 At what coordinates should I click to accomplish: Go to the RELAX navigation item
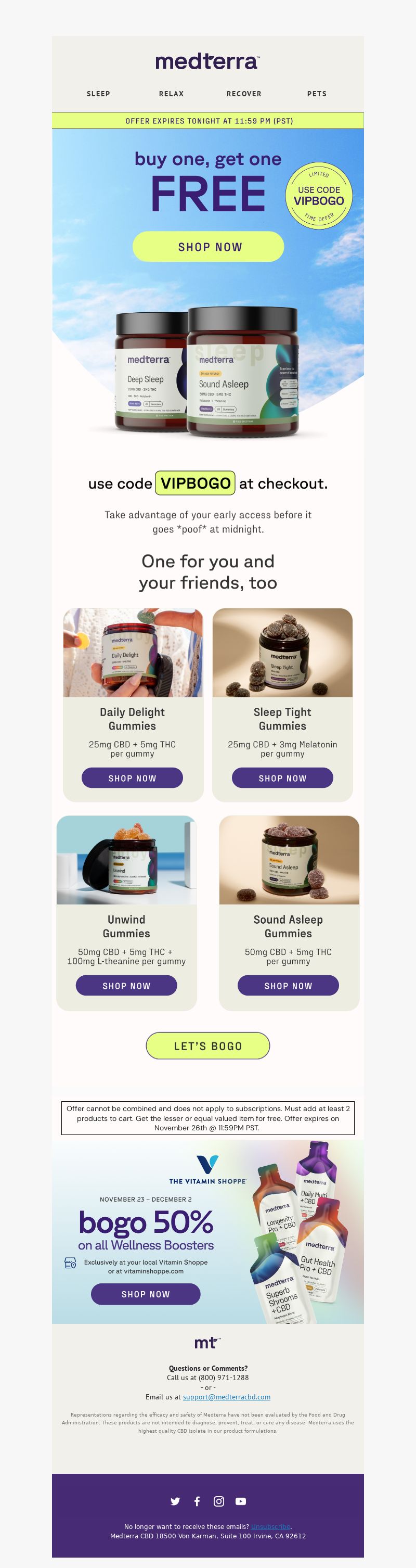(172, 94)
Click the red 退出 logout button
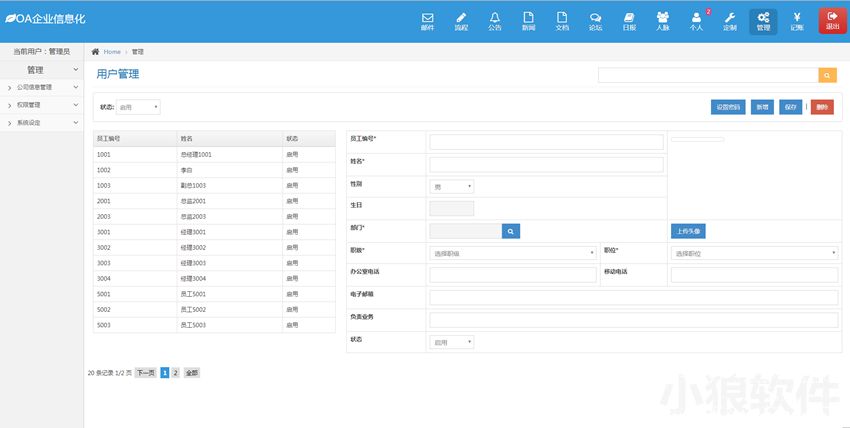 click(832, 21)
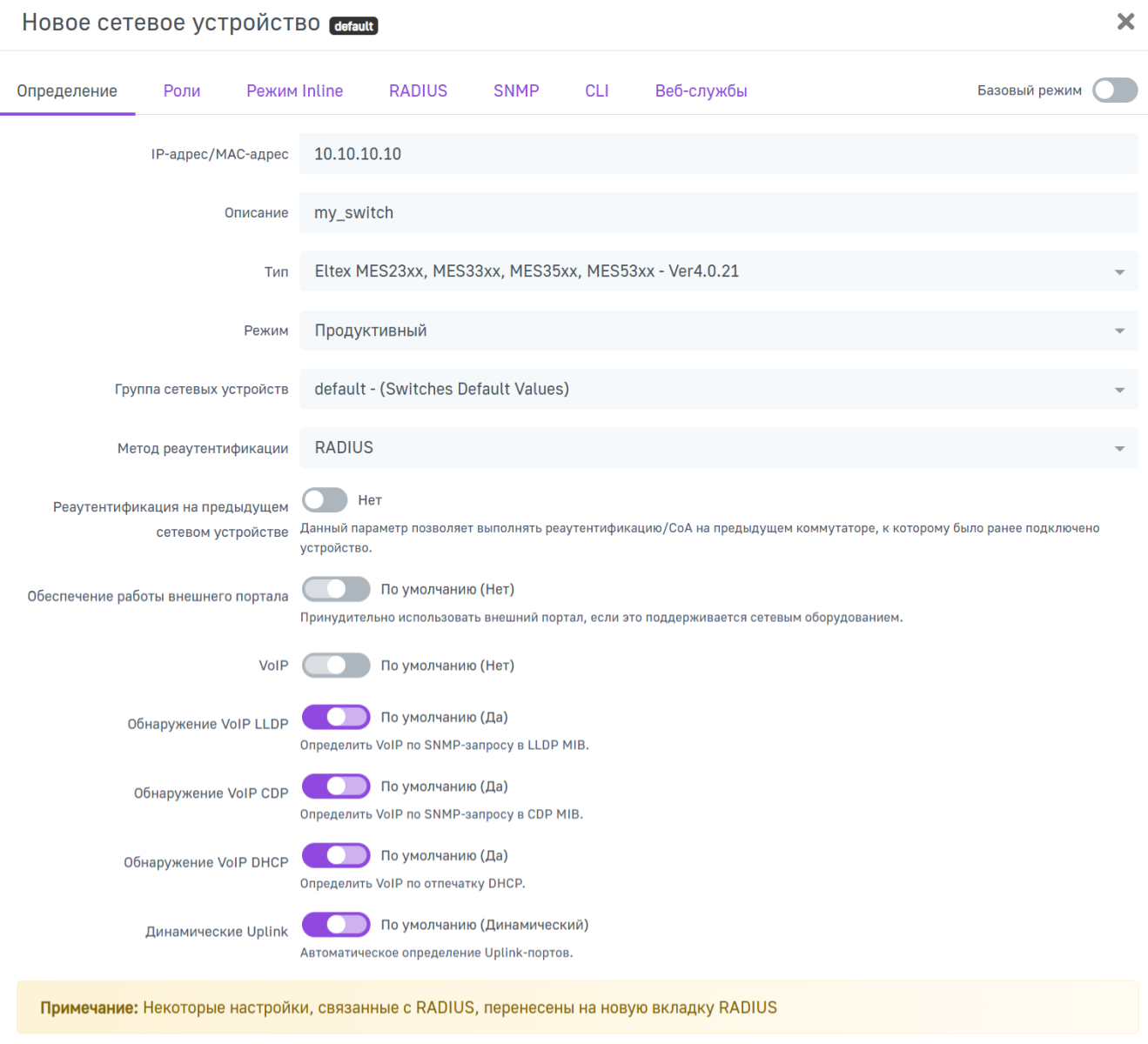Switch to the Веб-службы tab

(x=701, y=91)
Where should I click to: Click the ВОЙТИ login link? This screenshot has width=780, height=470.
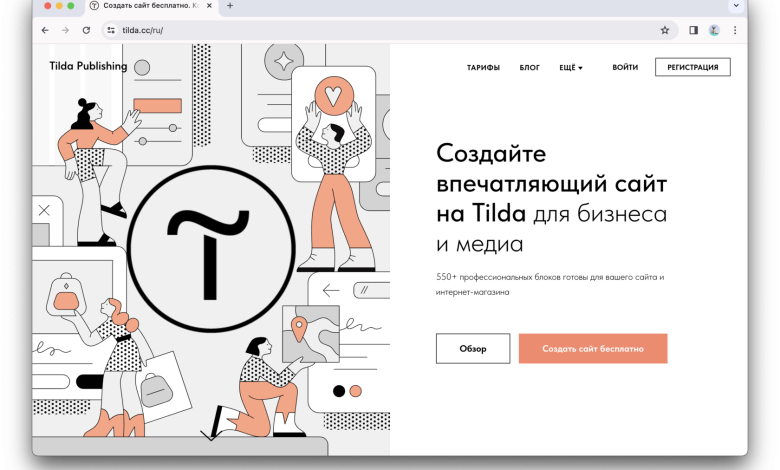click(x=625, y=68)
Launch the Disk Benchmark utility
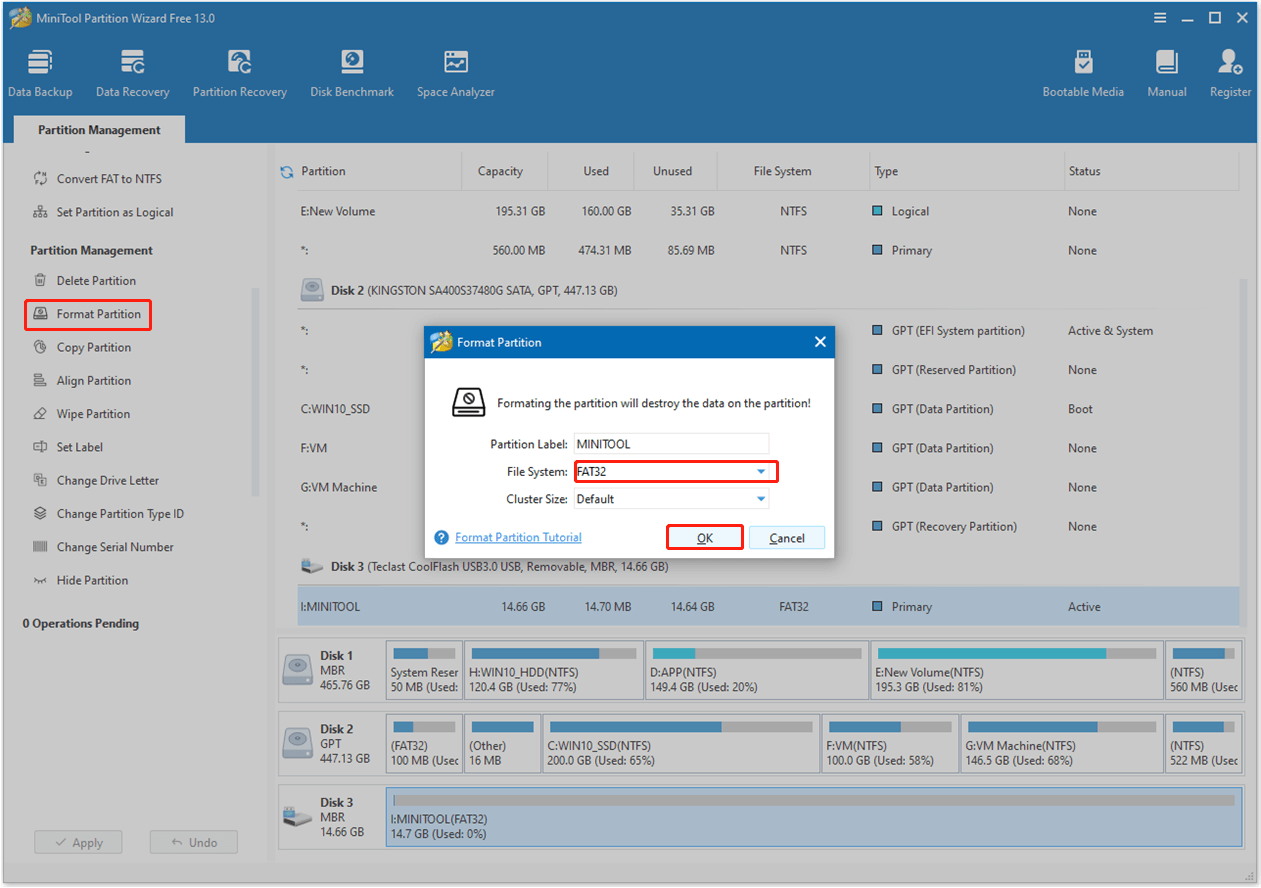 351,70
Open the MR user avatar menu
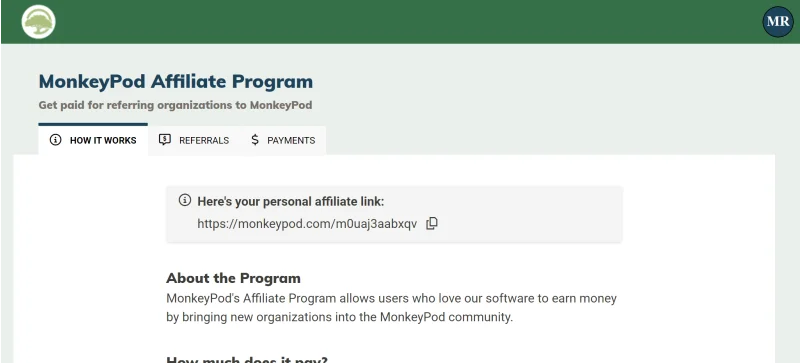The height and width of the screenshot is (363, 800). tap(778, 21)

* * * * * * * * *

▶ [Requirement] Give back every record above word for word; the pictures have no place in it.

▶ [Reply]
 At what coordinates should I click to accomplish: Go to the RELAX navigation item
(172, 94)
Click the red 退出 logout button
 click(832, 21)
Switch to the Веб-службы tab

(x=701, y=91)
Where should I click to: Click the ВОЙТИ login link? This screenshot has width=780, height=470.
click(x=625, y=68)
Launch the Disk Benchmark utility
 351,70
Open the MR user avatar menu
The height and width of the screenshot is (363, 800). tap(778, 21)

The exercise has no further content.